— START OF DOCUMENT EXCERPT —

A Preliminary Study of Mesos Persistent Storage

Persistence is a key work of the next version of Mesos, and it is also a problem that must be solved to improve the utilization of Mesos distributed environment resources. This article is based on the content of his speech in the second phase of Mesos Meetup, explaining the idea of Mesos solving the problem of persistent storage, and introducing two related features of the upcoming Mesos 0.23: Persistent Volumes and Dynamic Reservations.

How to integrate MySQL, Mongodb and other storage services or stateful services into Mesos is a question that needs to be considered when using Mesos. We believe that only when MySQL cluster, MongoDB cluster, RabbitMQ cluster, etc. all use Mesos' resource pool can Mesos become a truly distributed operating system and improve the resource utilization of the entire distributed environment. However, in the current Mesos 0.22, the community has not given a generic solution, and some teams have only open sourced projects for individual cases. For example, Twitter's open source Mysos is a Mesos framework that runs a MySQL instance. The availability of Mysos etc. aside, I think what Mesos needs is a unified, common solution.

Recently, the Mesos community announced the Mesos 0.23 release plan in its mailing list (Proposal) , which mentioned 3 important features: SSL, Persistent Volumes and Dynamic Reservations, the latter two are storage-related features. These functions are the prototype of the Mesos community to solve the persistence problem. Here I will share the general idea of Mesos to solve this problem. In addition, since Mesos 0.23 has not been released at the time of writing this article, there may be some discrepancies with the final version. Moreover, as can be seen from the original Paper of Mesos, Mesos is born for short-term or stateless computing tasks, so the stability and feasibility of using Mesos to manage long-term services have yet to be verified by practice. .

How can we currently solve the persistence problem

Move stateful services outside of the Mesos cluster

Obviously, this goes against our original intention of using Mesos, and we cannot use Mesos to improve the resource utilization of nodes outside the cluster. However, in many application scenarios, for example, the resource usage of stateful services tends to be constant most of the time, and using existing mature solutions to quickly build stable Redis and RabbitMQ clusters is still the solution with the least effort.

Use the local filesystem on the Mesos node

Mesos can publish tasks to the specified slave by restricting the role, so that we can let the task of the stateful service persist data to the data disk of the slave, and do not use the data disk as the resource of the cluster, so as to avoid persistence The data is recycled by Mesos, and the new task can recover the previous data. Take the MySQL database as an example, publish MySQL (Dockerized) to the only slave with role=MySQL through marathon, and map the data volume /data on the slave to the directory /var/lib/mysql of the docker container, so that the MySQL The task will persist the data to the /data directory on the slave, and MySQL tasks distributed to this slave in the future can still restore the data in /data.

— END OF DOCUMENT EXCERPT —
— START OF DATA SUPPLIED —

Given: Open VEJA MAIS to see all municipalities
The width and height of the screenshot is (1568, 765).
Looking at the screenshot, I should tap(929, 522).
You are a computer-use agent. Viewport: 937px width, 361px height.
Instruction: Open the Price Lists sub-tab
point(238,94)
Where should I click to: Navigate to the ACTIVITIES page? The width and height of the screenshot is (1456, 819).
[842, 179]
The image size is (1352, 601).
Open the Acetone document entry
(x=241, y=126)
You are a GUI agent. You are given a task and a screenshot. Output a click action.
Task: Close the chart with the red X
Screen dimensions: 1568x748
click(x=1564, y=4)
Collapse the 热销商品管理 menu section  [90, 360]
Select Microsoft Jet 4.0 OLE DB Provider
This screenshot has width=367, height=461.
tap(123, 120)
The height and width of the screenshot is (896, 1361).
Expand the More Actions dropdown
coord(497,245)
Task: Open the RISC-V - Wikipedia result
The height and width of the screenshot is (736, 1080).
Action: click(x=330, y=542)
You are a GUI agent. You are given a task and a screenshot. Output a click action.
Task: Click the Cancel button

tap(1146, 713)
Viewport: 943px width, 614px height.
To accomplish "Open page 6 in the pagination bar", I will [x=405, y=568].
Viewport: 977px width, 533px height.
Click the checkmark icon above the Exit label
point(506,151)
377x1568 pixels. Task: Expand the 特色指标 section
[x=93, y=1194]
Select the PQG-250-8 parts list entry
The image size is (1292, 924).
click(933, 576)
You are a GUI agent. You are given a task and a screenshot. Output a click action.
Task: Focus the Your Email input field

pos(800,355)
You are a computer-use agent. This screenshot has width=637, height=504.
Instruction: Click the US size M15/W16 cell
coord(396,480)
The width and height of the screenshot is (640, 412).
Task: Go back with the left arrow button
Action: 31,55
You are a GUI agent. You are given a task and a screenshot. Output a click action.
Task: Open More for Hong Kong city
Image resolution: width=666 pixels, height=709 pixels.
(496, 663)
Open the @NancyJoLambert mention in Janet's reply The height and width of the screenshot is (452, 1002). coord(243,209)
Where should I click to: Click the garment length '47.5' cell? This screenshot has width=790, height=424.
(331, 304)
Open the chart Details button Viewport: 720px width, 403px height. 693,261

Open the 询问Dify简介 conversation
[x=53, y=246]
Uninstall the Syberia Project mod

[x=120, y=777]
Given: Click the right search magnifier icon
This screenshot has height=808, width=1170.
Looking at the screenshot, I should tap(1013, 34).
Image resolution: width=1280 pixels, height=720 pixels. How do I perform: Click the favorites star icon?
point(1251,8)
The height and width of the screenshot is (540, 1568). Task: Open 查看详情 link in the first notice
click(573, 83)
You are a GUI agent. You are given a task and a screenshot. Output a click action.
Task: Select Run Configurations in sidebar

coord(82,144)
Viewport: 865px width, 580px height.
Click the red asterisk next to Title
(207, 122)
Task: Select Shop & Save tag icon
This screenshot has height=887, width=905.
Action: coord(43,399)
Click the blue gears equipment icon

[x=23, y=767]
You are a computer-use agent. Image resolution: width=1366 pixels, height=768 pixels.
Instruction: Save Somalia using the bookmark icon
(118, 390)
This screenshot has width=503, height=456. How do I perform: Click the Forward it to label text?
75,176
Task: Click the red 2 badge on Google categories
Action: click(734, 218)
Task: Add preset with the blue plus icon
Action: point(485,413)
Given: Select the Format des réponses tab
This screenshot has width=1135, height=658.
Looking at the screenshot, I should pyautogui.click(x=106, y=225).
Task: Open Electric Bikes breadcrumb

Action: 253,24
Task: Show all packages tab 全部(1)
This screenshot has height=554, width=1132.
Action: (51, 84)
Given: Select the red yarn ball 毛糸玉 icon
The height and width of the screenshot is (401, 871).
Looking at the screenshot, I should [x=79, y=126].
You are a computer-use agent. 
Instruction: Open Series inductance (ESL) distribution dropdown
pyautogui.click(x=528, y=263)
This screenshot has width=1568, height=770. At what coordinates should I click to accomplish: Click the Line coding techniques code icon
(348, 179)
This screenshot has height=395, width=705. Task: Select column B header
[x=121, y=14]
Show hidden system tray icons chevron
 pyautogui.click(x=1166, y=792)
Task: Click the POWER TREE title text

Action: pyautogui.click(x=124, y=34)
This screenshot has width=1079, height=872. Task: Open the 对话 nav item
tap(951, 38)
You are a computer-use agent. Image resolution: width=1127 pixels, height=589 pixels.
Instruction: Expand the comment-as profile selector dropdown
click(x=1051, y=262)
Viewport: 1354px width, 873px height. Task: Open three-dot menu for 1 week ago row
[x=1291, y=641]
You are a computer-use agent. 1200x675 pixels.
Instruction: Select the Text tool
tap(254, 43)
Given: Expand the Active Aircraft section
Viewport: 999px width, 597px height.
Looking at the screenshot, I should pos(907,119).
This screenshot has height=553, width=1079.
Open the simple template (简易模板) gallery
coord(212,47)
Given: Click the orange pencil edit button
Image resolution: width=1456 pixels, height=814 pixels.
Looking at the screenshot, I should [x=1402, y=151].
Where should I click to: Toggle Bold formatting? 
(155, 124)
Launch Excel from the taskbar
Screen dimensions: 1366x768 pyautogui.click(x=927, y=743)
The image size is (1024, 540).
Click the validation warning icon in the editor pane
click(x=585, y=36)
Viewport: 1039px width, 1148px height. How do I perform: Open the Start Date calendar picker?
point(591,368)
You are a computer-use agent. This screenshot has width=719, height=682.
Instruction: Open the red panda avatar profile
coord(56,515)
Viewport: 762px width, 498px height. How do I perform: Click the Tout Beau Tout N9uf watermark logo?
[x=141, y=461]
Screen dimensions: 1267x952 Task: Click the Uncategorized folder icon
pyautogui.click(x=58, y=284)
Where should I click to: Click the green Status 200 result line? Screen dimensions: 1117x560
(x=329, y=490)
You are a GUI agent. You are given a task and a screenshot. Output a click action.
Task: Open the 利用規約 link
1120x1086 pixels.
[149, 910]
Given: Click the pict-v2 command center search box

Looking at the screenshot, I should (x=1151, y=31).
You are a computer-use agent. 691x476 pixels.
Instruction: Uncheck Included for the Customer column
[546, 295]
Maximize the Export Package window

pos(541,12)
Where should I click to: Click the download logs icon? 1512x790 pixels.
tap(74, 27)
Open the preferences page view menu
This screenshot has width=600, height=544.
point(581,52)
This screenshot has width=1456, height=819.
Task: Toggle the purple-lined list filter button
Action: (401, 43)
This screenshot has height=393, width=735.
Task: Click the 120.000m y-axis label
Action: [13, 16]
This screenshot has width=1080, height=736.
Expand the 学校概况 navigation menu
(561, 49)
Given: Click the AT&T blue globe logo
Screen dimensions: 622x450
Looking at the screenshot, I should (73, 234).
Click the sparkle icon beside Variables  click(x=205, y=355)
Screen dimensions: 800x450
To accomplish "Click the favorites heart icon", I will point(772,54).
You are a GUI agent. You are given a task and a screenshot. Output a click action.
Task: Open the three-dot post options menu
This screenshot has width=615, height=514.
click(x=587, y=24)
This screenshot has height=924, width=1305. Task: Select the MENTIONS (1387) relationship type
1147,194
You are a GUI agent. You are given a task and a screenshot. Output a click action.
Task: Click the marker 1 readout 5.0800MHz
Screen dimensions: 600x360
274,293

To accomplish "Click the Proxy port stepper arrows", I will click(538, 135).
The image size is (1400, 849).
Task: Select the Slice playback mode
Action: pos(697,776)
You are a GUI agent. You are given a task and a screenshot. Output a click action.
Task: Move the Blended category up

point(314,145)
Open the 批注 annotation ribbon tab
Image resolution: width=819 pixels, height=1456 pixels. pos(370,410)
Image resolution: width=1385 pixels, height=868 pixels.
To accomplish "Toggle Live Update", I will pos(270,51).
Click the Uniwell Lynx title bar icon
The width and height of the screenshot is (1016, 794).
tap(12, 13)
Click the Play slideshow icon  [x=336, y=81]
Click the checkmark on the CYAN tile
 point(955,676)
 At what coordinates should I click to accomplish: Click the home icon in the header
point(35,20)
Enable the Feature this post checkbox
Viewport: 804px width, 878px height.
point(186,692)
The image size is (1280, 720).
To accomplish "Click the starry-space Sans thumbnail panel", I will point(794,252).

— END OF DATA SUPPLIED —

- _WHAT YOU WILL DO_:
1. In the Mesos storage article, what is Mysos?
2. Duplicate the part of the Mesos storage article starting at "How to integrate" and ending at "unified, common solution.".
Answer from the Mesos storage article alone, without drawing on the entries.

- _RESULTS_:
1. Mysos is Twitter's open source Mesos framework that runs a MySQL instance.

2.
How to integrate MySQL, Mongodb and other storage services or stateful services into Mesos is a question that needs to be considered when using Mesos. We believe that only when MySQL cluster, MongoDB cluster, RabbitMQ cluster, etc. all use Mesos' resource pool can Mesos become a truly distributed operating system and improve the resource utilization of the entire distributed environment. However, in the current Mesos 0.22, the community has not given a generic solution, and some teams have only open sourced projects for individual cases. For example, Twitter's open source Mysos is a Mesos framework that runs a MySQL instance. The availability of Mysos etc. aside, I think what Mesos needs is a unified, common solution.